BEGIN Entries shown

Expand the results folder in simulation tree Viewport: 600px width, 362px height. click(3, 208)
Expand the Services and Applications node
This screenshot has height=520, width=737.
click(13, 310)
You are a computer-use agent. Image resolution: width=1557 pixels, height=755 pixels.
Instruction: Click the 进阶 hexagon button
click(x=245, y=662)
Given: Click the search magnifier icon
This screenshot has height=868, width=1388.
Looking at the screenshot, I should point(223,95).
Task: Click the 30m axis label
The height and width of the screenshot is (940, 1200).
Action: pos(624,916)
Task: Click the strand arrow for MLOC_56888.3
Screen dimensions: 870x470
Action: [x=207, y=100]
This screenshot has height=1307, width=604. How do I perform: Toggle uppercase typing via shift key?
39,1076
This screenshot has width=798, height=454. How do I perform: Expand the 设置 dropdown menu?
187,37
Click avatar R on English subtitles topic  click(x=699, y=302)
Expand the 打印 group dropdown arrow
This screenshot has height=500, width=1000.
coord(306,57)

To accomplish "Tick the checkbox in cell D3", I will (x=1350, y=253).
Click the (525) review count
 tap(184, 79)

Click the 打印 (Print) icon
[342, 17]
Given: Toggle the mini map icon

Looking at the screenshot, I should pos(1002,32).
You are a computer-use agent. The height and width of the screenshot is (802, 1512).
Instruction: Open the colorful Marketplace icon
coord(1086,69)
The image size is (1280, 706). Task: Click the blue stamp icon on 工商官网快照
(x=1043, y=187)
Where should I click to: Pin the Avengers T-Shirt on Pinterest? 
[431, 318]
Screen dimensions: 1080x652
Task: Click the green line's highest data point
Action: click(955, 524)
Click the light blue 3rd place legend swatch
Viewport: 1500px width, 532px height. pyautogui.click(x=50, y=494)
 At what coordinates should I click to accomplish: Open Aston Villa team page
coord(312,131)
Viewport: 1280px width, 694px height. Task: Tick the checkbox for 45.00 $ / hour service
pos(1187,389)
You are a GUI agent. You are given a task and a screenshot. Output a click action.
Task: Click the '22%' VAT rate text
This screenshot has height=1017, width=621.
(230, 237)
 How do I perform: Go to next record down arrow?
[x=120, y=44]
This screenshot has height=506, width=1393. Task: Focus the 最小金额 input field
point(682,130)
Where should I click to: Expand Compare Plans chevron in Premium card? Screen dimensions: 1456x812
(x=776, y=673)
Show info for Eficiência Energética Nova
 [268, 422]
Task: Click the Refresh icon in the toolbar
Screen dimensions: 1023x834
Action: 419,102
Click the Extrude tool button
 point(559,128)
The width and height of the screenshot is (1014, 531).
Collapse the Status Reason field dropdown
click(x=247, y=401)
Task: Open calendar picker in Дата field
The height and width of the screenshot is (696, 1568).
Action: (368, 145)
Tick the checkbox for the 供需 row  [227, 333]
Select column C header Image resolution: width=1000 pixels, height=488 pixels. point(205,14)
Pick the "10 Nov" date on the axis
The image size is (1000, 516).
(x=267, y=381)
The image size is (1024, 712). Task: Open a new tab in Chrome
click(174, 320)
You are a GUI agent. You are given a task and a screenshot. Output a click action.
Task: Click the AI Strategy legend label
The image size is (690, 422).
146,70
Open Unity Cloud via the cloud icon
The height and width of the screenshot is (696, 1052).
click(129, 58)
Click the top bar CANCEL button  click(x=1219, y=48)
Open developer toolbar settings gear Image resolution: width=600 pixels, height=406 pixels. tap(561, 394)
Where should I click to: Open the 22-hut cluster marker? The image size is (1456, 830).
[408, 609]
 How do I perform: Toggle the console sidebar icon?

END Entries shown

#### Assignment:
Write the number of lines in the data above that contain the word "label", and add nothing to it.

#### Result of the exercise:
2